Abstract

The lilac-crowned parrot (Amazona finschi) is an endemic species restricted to lowlands of the Mexican Pacific coast and is currently considered as endangered. It has been documented that it shows altitudinal and seasonal migrations along its distributional range, suggesting that its ecological and temporal distribution is still uncertain. We modeled the potential distribution of the A. finschi considering the two main activity seasons for the species: reproductive and non-reproductive. We used 428 historical occurrences (1882-2014), obtained from open access databases, combined with five environmental layers: three climatic and two topographic for each season, to perform ecological niche models using Maxent. We then transferred each model to the rest of the months to analyze the seasonal movements guided by climate. Differences in ecological variables between seasons were evaluated using a t-test. The geographic correspondence among the parrot distribution and the resources (plants) distributionswere analyzed by superimposing maps. A marked seasonality in the distribution of A. finschi was observed. Ecologically, the species displays greater amplitude during the breeding seasons in terms of minimum temperature, but a noticeable reduction as far as precipitation is concerned. The distribution of food and nesting resources largely corresponds to the distribution of this parrot.
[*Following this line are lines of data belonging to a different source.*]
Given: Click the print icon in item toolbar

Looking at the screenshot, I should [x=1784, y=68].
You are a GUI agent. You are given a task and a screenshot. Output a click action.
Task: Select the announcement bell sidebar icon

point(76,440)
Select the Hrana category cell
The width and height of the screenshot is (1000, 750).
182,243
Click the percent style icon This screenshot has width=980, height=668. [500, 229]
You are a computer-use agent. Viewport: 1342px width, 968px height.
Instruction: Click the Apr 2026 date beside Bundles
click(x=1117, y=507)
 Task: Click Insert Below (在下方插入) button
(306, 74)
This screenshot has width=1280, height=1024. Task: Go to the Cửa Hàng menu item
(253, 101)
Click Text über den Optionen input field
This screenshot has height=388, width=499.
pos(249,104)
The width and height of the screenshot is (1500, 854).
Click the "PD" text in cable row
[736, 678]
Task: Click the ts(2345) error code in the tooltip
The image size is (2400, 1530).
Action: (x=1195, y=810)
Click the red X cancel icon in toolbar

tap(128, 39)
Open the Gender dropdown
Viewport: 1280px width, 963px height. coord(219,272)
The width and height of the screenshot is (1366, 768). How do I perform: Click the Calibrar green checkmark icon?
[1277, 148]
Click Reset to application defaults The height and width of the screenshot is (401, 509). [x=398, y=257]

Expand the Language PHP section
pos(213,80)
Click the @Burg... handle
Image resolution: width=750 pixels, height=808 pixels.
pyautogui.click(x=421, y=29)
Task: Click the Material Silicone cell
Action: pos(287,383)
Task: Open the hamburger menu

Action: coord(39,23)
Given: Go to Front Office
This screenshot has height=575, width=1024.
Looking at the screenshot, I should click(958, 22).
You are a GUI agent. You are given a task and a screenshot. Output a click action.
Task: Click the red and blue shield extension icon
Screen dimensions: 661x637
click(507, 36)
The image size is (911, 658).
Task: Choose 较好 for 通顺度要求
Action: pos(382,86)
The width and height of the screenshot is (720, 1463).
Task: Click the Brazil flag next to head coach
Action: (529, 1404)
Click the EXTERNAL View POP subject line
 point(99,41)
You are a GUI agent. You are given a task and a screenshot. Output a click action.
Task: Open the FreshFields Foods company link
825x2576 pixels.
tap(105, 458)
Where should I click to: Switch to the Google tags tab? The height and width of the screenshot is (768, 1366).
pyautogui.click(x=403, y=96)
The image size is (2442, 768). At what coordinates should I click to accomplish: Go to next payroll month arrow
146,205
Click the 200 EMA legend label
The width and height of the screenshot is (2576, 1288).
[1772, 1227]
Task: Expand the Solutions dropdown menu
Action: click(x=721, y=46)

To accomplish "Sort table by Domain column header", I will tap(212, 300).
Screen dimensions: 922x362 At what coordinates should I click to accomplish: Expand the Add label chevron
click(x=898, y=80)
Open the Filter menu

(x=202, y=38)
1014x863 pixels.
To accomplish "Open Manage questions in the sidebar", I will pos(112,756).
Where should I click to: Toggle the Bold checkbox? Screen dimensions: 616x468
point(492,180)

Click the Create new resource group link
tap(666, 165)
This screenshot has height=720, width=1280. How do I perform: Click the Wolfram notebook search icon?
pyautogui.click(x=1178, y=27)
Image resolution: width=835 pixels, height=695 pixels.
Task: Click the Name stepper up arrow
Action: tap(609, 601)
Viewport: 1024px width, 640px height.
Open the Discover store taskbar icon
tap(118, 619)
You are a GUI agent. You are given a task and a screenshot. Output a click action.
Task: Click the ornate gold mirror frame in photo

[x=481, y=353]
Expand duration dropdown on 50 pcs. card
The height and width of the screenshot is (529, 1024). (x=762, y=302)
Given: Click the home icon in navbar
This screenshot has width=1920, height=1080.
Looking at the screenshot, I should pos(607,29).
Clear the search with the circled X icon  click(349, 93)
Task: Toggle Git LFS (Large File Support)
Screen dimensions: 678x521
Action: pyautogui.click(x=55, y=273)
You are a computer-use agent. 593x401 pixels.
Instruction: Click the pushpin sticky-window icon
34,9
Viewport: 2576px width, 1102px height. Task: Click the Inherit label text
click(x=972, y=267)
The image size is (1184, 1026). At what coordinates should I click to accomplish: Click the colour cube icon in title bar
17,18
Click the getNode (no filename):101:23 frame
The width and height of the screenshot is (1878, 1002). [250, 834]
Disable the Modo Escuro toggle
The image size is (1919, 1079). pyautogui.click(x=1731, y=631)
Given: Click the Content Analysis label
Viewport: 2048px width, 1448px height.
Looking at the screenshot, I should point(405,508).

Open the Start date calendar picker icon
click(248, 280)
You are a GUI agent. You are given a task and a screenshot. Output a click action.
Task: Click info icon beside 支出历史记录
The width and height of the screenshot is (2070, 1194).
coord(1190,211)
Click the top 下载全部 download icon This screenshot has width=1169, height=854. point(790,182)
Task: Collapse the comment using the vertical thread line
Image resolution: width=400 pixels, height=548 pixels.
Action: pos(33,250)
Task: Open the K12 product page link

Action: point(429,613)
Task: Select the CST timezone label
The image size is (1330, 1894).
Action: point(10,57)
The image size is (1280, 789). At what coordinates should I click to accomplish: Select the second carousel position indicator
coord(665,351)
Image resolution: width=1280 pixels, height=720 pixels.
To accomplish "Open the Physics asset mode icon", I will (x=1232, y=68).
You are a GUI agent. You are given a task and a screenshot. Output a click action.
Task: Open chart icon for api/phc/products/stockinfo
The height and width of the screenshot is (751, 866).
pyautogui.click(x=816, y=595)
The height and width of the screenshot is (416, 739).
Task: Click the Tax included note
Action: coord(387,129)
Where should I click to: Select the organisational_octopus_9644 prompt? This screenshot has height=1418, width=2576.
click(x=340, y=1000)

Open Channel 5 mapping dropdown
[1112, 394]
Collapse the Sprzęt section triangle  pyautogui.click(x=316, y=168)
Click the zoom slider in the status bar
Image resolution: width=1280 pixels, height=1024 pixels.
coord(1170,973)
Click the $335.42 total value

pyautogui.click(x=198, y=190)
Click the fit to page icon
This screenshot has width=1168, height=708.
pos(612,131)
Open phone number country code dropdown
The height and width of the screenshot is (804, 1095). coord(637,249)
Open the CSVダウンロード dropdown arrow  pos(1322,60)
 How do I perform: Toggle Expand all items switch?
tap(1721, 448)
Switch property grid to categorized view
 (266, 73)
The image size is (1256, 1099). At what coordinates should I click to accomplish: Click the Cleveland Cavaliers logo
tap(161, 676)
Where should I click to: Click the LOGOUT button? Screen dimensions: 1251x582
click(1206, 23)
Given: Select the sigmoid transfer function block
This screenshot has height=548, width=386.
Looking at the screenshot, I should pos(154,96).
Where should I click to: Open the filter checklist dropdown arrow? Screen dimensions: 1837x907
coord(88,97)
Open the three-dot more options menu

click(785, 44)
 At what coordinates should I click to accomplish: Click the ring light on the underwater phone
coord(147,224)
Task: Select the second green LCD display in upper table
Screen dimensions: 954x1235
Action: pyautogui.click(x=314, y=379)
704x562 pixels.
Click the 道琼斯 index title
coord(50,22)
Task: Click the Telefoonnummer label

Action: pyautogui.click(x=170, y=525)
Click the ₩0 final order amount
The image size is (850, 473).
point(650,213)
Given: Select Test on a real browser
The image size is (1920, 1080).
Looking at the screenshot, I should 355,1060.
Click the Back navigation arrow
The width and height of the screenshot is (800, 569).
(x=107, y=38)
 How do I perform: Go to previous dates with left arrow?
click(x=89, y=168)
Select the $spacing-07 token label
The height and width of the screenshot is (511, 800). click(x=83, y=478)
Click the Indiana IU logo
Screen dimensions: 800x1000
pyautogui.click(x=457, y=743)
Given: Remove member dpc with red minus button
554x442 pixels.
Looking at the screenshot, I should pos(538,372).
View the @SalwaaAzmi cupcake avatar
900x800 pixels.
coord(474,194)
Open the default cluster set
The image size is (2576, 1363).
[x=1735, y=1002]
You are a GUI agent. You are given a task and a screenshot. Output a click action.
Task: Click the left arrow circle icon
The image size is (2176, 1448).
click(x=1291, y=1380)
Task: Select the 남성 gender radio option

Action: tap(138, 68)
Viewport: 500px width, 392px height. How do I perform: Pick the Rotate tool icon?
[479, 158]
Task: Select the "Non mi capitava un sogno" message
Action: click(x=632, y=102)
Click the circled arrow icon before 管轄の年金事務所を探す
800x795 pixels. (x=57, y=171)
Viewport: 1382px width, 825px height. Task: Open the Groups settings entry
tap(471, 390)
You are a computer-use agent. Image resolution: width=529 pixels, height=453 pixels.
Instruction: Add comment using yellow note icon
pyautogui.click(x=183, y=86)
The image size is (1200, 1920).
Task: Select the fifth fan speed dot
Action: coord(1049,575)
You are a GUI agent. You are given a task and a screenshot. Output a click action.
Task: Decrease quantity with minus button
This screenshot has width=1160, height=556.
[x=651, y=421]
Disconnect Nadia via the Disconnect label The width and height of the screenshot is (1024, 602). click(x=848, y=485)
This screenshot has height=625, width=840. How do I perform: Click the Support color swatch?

There is a wide area in the center of the geographical distribution in which the species finds conditions that meet both periods of activity, as well as transition conditions between these periods. Finally, our results on the seasonal variation in the geographical and ecological distribution of this species, possess a strong ecological meaning in the understanding of other species distribution, particularly those associated with highly seasonal environments, and definitively will contribute to the conservation of this species. 

Keywords: breeding season, modelling, ecological niche, endangered, nest, diet, coexistence.